• [What needs to be done]: The lines to extract run from the first line of the entries through the line that contains "Click the refresh"; reproduce exactly those lines and no others.

• [Input material]:
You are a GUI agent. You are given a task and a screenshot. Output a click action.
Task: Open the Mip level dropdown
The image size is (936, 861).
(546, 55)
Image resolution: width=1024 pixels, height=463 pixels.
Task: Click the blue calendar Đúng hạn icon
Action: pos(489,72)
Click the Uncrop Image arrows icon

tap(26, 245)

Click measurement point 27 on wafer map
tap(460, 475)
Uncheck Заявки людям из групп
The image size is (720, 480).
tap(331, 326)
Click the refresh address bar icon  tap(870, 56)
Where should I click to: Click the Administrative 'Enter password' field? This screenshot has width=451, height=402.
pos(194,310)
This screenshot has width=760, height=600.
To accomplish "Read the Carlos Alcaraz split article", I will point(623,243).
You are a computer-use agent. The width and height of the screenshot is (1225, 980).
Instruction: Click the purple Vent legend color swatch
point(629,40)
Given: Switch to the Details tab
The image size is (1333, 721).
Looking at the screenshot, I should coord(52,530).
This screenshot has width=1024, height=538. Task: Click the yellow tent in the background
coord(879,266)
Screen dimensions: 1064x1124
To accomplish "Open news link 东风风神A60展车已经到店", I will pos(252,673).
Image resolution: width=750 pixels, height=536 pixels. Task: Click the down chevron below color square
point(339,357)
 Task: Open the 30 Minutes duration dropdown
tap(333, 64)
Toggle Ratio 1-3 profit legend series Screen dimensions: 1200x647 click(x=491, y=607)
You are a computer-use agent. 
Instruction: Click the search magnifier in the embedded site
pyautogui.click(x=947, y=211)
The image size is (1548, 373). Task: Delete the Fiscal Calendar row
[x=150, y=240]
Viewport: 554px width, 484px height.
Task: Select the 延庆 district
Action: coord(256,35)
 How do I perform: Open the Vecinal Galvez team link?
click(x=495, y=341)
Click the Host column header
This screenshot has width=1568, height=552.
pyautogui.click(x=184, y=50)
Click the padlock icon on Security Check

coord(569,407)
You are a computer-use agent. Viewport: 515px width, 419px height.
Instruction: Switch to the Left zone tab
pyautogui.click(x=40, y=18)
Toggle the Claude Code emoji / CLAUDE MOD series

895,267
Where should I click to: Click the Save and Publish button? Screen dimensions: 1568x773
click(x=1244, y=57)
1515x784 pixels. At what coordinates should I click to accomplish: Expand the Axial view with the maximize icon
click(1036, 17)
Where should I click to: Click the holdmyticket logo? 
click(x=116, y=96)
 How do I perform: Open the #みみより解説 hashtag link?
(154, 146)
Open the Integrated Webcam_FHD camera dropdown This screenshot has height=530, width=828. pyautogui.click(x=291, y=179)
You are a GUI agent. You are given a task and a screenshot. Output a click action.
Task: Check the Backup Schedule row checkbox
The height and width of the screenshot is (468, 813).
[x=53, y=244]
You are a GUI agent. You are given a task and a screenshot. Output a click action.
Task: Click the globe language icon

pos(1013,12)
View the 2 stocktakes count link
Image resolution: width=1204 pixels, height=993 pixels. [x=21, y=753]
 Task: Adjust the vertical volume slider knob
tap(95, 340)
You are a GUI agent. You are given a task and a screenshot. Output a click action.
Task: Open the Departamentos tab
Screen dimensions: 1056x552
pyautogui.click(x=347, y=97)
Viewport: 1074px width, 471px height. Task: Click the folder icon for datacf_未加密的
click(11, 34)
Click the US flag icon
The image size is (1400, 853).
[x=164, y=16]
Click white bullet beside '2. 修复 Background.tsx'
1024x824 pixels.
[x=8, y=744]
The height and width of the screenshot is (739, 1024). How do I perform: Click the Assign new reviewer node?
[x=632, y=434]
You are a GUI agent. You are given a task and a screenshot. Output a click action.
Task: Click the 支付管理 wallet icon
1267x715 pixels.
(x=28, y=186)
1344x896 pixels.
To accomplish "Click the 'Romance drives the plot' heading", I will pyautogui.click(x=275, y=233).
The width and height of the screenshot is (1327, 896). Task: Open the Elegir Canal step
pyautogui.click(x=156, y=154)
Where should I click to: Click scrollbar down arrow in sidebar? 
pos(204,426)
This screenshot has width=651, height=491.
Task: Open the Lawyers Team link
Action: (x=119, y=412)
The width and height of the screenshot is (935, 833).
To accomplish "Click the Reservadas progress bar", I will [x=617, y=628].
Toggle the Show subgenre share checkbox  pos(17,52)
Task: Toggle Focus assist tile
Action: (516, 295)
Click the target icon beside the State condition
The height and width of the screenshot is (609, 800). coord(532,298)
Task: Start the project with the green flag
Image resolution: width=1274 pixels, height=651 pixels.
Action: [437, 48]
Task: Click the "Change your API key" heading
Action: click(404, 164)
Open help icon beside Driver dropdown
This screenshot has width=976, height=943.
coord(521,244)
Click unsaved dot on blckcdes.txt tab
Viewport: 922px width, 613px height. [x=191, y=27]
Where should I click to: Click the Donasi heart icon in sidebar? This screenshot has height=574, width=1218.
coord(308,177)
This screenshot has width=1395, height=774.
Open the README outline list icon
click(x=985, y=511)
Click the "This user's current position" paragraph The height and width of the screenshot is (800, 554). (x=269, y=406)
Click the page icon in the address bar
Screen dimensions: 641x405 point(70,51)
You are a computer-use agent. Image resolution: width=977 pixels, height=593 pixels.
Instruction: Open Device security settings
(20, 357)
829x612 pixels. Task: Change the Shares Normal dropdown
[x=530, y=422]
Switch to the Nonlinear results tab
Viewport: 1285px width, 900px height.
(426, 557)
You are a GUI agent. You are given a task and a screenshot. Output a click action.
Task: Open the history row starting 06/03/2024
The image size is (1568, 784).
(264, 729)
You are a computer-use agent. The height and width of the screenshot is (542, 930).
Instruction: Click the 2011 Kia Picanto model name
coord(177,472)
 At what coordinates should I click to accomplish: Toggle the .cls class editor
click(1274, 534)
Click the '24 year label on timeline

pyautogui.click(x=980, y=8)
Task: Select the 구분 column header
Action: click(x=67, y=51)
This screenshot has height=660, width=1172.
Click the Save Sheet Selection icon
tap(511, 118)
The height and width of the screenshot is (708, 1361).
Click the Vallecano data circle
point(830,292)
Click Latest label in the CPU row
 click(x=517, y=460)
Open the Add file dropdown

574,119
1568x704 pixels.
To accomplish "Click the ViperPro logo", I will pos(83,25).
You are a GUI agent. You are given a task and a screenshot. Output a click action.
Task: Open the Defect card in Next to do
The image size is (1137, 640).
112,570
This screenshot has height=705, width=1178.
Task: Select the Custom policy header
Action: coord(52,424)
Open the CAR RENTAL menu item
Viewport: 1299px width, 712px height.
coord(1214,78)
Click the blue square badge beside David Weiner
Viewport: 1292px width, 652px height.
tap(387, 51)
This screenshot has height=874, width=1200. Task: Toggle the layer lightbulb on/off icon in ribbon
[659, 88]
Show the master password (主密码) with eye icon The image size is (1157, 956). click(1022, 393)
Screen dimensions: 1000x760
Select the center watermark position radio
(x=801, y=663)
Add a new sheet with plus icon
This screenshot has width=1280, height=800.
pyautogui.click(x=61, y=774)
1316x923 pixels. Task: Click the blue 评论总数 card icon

• [Answer to the exercise]:
You are a GUI agent. You are given a task and a screenshot. Output a click action.
Task: Open the Mip level dropdown
The image size is (936, 861).
(546, 55)
Image resolution: width=1024 pixels, height=463 pixels.
Task: Click the blue calendar Đúng hạn icon
Action: pos(489,72)
Click the Uncrop Image arrows icon

tap(26, 245)

Click measurement point 27 on wafer map
tap(460, 475)
Uncheck Заявки людям из групп
The image size is (720, 480).
tap(331, 326)
Click the refresh address bar icon  tap(870, 56)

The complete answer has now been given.